» Task inputs:
++++++++

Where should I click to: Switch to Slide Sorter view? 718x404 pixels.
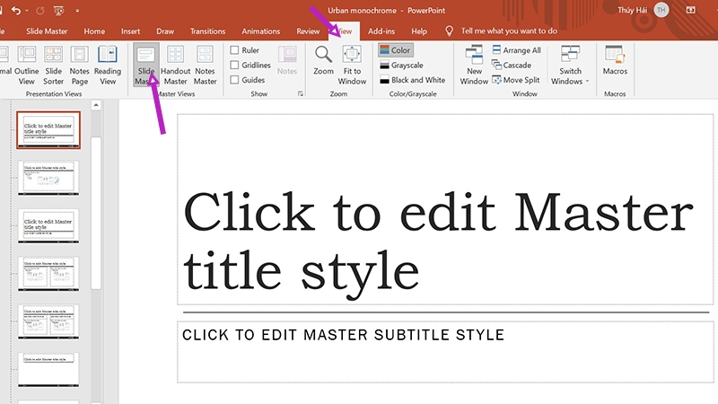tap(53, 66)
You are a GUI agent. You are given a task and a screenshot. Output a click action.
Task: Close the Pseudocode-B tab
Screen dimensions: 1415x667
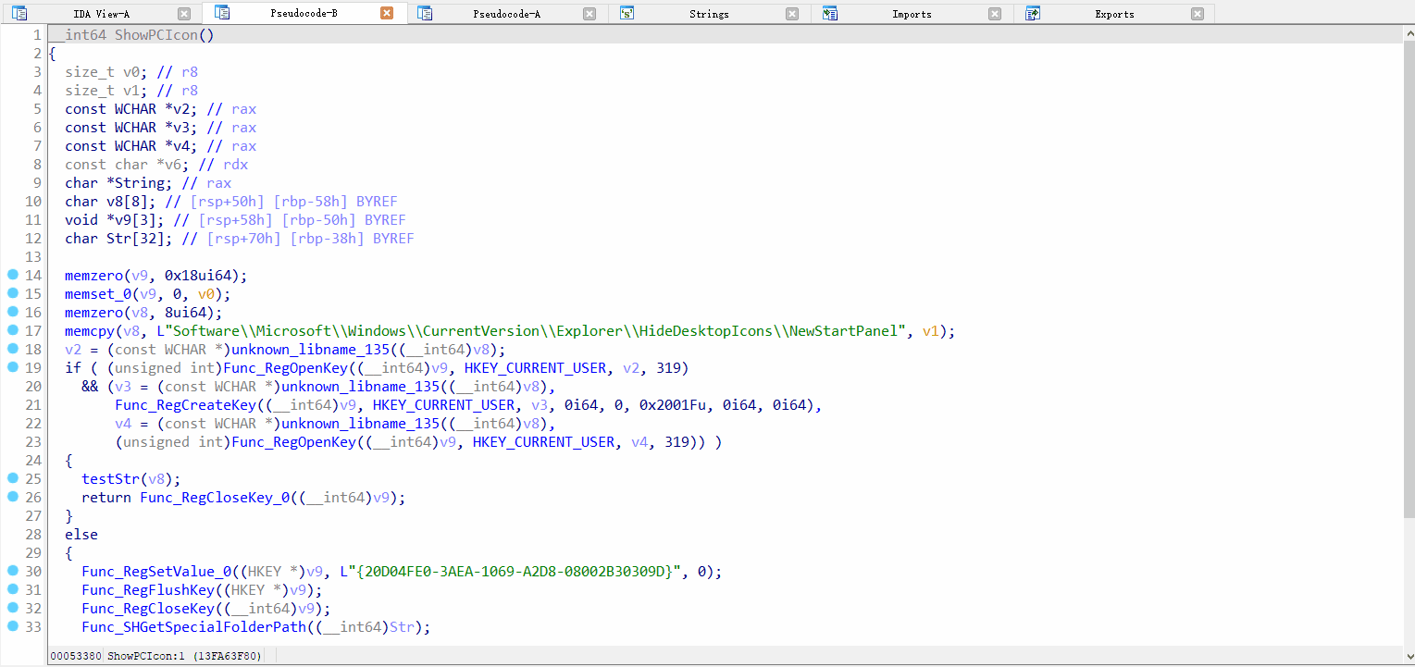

++++++++

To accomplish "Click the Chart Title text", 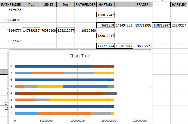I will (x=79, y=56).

++++++++

» About this exercise: Go to the line with "Task: Close the Pseudocode-B tab" in the entries above and repeat every line from there through the line with "Screen dimensions: 1415x667", exactly and with no other text.

» Response area:
Task: Close the Pseudocode-B tab
Screen dimensions: 1415x667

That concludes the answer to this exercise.